A number of business solutions — such as point-of-sale ATMs and credit-card processing machines — regularly are offered to marijuana shops, but all require the participation of a bank and the vendors aren't willing to identify their partner.

For that reason, Colorado bankers doubt that MBank's openness will work. "I wonder if this bank will suffer the fate as those in Colorado that tried to work openly, only to be told to close accounts," said Jenifer Waller, vice president of the Colorado Bankers Association. "I'm not sure Colorado banks will step out again after this since each test trial has met with the same result: closed accounts."

Colorado Springs State Bank was the last to openly work with the marijuana industry here. In October 2011, it closed about 300 industry accounts amid concerns about working with companies that violate federal law.

Marijuana remains on the government's list of illegal drugs, and no bank has stepped into the light since. That has not happened in the Pacific Northwest, where others willing to openly bank the pot industry have crept forward, including Washington credit unions in Olympia, Spokane and Seattle.

Although Colorado awaits the opening of the world's first pot credit union, that won't happen until federal regulators approve a master account for the Fourth Corner Credit Union to operate....

MBank first took on Oregon-based medical marijuana businesses in September after clearing its plan with state and federal regulators, but at the time it remained focused on dispensaries in that state alone. That changed as the bank saw opportunity in "an underserved sector," Baker said.
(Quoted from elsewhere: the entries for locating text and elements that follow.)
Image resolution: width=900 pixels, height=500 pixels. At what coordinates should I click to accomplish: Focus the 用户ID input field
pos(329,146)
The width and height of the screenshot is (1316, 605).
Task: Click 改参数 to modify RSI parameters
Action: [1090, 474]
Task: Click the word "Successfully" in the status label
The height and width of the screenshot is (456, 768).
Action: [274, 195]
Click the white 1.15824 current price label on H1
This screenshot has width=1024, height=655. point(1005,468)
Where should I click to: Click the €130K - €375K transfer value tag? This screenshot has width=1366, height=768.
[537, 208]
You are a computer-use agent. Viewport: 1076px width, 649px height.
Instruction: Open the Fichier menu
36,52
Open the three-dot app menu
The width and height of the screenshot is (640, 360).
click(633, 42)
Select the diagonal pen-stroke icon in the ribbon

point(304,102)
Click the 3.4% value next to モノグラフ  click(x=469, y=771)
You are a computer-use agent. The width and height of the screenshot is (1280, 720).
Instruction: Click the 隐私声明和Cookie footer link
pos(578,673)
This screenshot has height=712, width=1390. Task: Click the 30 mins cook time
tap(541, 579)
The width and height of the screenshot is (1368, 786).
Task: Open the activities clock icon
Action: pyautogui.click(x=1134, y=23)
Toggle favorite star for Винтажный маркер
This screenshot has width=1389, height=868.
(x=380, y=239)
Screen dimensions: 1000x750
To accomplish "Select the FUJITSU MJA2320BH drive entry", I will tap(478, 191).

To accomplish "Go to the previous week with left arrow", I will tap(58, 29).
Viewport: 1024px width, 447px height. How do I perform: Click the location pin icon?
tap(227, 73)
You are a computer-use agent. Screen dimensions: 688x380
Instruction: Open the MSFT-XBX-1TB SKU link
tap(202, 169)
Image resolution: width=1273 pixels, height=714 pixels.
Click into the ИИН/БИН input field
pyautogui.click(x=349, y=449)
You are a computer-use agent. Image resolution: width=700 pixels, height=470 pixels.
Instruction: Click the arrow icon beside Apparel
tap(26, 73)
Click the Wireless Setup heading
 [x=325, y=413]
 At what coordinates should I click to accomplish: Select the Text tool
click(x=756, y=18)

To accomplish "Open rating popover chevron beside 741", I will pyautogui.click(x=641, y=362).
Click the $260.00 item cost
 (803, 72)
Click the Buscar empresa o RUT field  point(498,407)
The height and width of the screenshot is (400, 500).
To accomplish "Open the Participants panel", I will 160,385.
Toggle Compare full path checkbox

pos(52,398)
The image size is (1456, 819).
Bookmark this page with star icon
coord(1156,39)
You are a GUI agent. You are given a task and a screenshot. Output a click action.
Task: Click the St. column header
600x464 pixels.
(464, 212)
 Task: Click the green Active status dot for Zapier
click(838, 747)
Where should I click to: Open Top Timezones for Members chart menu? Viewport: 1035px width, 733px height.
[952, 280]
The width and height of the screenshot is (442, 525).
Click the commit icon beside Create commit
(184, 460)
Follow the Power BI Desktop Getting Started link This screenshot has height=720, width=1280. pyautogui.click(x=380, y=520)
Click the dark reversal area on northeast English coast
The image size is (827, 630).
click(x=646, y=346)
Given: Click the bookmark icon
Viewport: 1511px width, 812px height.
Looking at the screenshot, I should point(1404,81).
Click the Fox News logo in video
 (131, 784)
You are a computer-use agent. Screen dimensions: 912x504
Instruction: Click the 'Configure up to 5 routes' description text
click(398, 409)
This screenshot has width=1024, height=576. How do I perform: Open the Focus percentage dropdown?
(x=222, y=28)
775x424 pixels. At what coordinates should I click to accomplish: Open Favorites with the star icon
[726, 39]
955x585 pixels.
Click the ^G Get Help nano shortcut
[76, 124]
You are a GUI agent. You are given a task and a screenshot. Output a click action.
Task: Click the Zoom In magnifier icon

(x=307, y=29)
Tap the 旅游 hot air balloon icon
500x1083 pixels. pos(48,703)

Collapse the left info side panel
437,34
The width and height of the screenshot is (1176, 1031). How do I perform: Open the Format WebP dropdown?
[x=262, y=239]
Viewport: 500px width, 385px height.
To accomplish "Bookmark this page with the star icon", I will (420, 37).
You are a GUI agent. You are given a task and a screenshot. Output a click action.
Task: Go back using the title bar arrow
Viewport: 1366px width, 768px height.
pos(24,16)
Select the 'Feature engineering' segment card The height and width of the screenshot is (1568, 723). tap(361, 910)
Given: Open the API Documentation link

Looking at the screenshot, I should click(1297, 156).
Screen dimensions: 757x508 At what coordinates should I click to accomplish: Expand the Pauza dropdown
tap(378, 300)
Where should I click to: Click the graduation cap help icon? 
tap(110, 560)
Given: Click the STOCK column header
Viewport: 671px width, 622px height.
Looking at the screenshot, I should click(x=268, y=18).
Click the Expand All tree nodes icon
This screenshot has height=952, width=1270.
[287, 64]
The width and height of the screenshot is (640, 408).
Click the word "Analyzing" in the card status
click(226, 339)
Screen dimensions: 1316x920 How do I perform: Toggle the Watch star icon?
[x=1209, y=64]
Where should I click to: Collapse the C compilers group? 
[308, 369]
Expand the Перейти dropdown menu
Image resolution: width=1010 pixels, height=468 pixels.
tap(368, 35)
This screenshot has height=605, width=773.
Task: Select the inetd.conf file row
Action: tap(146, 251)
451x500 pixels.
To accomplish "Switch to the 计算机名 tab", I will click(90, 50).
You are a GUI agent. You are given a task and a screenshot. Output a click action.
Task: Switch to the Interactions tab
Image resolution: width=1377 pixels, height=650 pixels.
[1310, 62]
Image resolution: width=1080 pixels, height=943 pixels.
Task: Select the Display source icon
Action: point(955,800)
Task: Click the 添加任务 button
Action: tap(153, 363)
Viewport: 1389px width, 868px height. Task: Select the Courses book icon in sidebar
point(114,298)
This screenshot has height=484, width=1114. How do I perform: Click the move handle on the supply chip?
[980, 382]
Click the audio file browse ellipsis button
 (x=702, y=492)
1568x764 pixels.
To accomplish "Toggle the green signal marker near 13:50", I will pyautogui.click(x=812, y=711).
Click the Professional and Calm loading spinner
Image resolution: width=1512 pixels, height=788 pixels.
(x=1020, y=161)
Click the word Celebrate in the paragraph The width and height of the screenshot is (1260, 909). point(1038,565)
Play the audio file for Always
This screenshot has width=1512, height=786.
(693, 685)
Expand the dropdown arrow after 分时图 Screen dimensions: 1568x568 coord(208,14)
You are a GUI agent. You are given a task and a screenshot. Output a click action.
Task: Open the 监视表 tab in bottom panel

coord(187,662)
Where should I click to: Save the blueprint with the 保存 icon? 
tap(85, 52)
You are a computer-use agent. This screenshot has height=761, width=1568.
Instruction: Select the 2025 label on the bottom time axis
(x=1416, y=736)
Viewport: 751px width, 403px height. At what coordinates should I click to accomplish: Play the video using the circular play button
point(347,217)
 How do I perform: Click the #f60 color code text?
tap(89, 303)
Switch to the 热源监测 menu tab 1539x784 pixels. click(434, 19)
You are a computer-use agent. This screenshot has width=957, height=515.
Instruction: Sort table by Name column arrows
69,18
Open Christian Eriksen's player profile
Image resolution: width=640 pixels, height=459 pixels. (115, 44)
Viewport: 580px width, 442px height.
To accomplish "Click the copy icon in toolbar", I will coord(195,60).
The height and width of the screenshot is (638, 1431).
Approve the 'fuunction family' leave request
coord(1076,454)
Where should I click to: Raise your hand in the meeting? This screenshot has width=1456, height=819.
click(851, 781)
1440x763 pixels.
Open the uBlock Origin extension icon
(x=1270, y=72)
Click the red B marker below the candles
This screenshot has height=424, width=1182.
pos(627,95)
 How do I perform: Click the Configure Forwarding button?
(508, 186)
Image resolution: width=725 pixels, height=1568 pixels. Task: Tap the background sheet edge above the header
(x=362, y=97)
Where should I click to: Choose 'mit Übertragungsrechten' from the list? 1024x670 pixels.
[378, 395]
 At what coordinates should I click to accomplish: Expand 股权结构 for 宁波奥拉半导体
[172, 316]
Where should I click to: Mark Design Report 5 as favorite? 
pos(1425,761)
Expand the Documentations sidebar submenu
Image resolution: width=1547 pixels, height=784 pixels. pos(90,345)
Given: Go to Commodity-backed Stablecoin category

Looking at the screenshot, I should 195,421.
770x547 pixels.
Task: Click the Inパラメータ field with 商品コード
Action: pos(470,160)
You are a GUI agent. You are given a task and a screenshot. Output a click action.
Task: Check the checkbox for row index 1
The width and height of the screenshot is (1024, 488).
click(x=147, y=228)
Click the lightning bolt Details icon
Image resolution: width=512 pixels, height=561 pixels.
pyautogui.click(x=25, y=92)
MBank won't have a physical office or employees in Colorado. Cash deposits are to be picked up by contracted armored-car services and brought to a Federal Reserve System bank, such as the one located in downtown Denver. Deposits are then credited to MBank's account and further credited to the account of the marijuana business. "It's all electronic and never physically crosses state lines," Baker said. MBank has established a limit of 35 new accounts for marijuana businesses each month for the first year, which works out to be a convenient number: 420.

I had lately been thinking that Section 538 of the cromnibus act passed by Congress last month, which forbids the use of money by the Department of Justice for interfering with State laws implementing medical marijuana programs, might embolden more banks to openly move into the marijuana business sector.  I am not sure if Section 538 fully explains MBank's moves now, but I am sure more and more financial institutions will move into this space if and when it becomes clear that the feds will not go after those who provide responsible banking services to state-approved marijuana businesses.